Все говорили одновременно, пели вразнобой, и ничто не бывало готово вовремя.
Никогда прежде мне не приходилось работать в атмосфере такой полной сумятицы — а они еще не нашли ничего лучше, как обвинить в этой сумятице меня, потому что мои эскизы были переданы слишком поздно — по большей части за много месяцев до срока — и потому что я не кричал так же громко, как другие. В этом театре привидений больше, чем в Англии и Шотландии вместе взятых, и все они сквалыжные, невоспитанные и злобные.
Не думайте, будто я пытаюсь оправдать провал, ожидавший мою постановку. Клянусь, тут нет и малейшей попытки оправдаться. Я с еще большим почтением снимаю шляпу перед Рольфом Либерманном, который совершил чудеса со столь неподатливым материалом. И я удивил даже самого себя, когда после бури свиста, разразившейся при моем появлении у занавеса, я повернулся спиной к публике — чем вызвал у нее рев отчаяния — и в прекрасном настроении отправился ужинать. Лихорадка прошла, и я снова был абсолютно здоров.
Гяуров и другие исполнители были удивительно лояльны. А завершающей нелепицей в этом глупом эпизоде стал заголовок статьи из миланской газеты, которую я храню до сих пор: «Наконец-то в парижской опере поставлено нечто, что можно смотреть».
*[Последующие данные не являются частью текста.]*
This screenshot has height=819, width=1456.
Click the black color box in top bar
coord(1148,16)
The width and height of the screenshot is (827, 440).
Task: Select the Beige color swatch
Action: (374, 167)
И тут уместно сделать признание. Я привык к критике — в том смысле, что. ожидаю ее — и достаточно уверен в собственном вкусе, чтобы особо из-за нее не переживать, даже когда она болезненная. Ни один актер не может постоянно нравиться. Бывают моменты, когда для того, чтобы расти и развиваться, приходится плыть против течения. Это нормально. Так что меня удивляют не столько нападки на мою работу и даже на меня лично, сколько похвалы, изливаемые на работы других, которые мне не нравятся или кажутся недостойными внимания. Тогда я начинаю понимать, как меняются времена и нравы, и стараюсь, как старый боксер, держать удар. Книги — это совсем другое. Они хранят свои тайны лучше, чем пьесы. Они не требуют интерпретации и, что самое, важное, они устанавливают контакт напрямую, индивидуально и в уединении.
Возможно, это иллюзия, свойственная каждому, кто определенное время проработал в избранной области, но мне начало казаться, что требования стали не такими высокими, что критики уже не играют роли строгих таможенников, которые просят заполнить декларацию и оценивают ваш внешний вид. Скорее, они стали юными офицериками, которые вспрыгивают на бруствер, призывая драматурга двигаться в направлении той или иной группировки. Когда я был молод...
Да, дорогой мой, я что-то перешел на интонации девяностолетнего старика, беззубого и разбитого маразматика. Конечно, у меня были основания почувствовать неумолимый ход времени. Мой брак неотвратимо рушился. А еще — умер отец.